S’il n’est pas rare que les groupes de rock s’adjoignent les services du violon, il est par contre plus original de choisir le violoncelle. Le moins que l’on puisse dire est que cette présence ne procède pas d’une démarche cosmétique pour combler quelques espaces vides dans des compositions bancales. Non, Johanna est membre à part entière du groupe et son instrument un élément essentiel du son de Siljan. Le trio a eu une idée lumineuse en laissant Johanna faire la démonstration de la grande richesse du violoncelle à travers une utilisation étendue, à la fois soliste, pour installer quelques tensions, tisser des ambiances mélancoliques ou apporter une pointe de poésie.
La grande force de Siljan réside dans son talent instrumental et chaque musicien excelle dans sa partition technique. Une maîtrise qui leur permet de donner corps à une musique polymorphe, jouant sur les clairs-obscurs à l’intérieur même des morceaux avec des passages presque atmosphériques et des riffs de pur metal. Et bien que la production ne soit pas dopée aux hormones de croissance, ce qui permet à tous les instruments de se détacher clairement, et que la couleur si particulière du violoncelle vienne brouiller les repères, c’est bien du rock prog puissant dont il est question ici (‘Dusk’, ‘Delicate Matter’, ‘Poseidon’, ‘Collapsology’). Un rock/metal progressif à la définition élargie qui apparaît tour à tour épique (le toolien ‘Dusk’, ‘Only Earth’ et sa montée), groovy (‘Wisdom’, ‘Antwork’), jazz (‘Extinction’, ‘Changes’, ‘Liberation’) ou sombre (‘Delicate Matter’, ‘Only Earth’, l’instrumental ‘Extinction’) et tout cela sans se disperser ni accentuer la complexité du résultat.

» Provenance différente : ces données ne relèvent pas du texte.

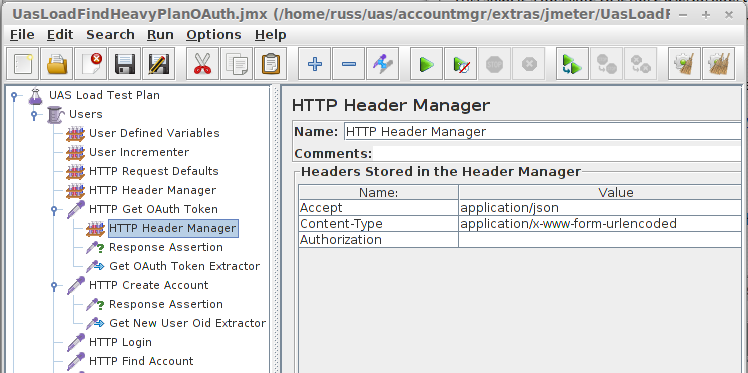Click Remote start all icon

point(572,63)
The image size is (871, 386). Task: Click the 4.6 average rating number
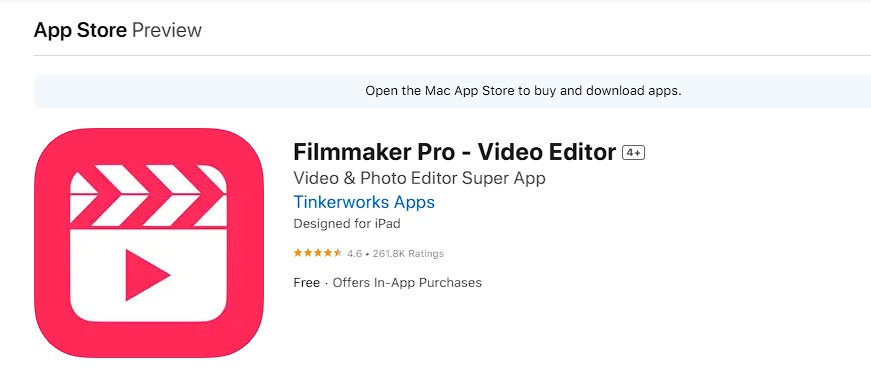tap(354, 254)
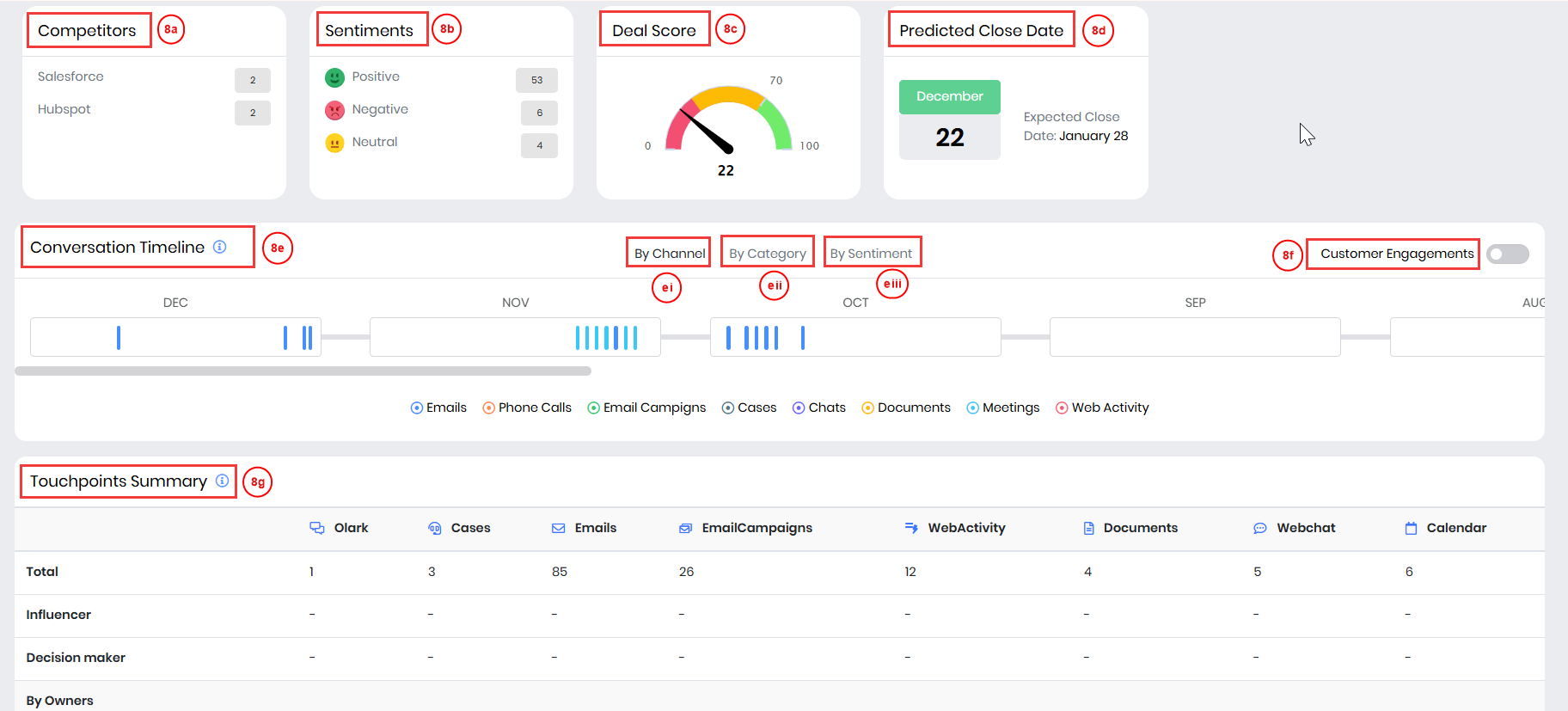The width and height of the screenshot is (1568, 711).
Task: Click the first DEC timeline marker
Action: point(119,338)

Les parties chantées sont le résultat d’un travail soigné et tout à fait remarquable sur la qualité des mélodies (‘Antwork’, ‘Poseidon’). Elles apparaissent comme une voilure de sensibilité qui se pose avec humilité sur un édifice instrumental imposant, comme si la présence humaine, symbolisée par les voix, devait rester à sa mesure devant quelque chose qui la dépasse. On regrettera toutefois que ce secteur, qui aurait gagné en volume s’il avait été consolidé par des chœurs, ne soit pas à la même hauteur d’excellence que la musique. C’est bien la seule réserve que l’on peut émettre à l’écoute de ce "Collapsology" surprenant par sa maturité harmonique et ses sonorités originales.
Dans "Collapsology", Siljan traite des sujets forts et contemporains centrés autour du concept de "collapsologie" en jouant sur la capacité de l’auditeur à se créer des sensations et des images. L’écoute pourra prendre une dimension supplémentaire en concert car à l’image du travail de Steven Wilson, Siljan complète ses prestations de visuels en accord avec la musique. Avec leur deuxième album, les Français de Siljan frappent un grand coup et nous permettent de découvrir un rock/metal progressif intense et singulier qui comblera les amateurs en recherche d’expériences nouvelles.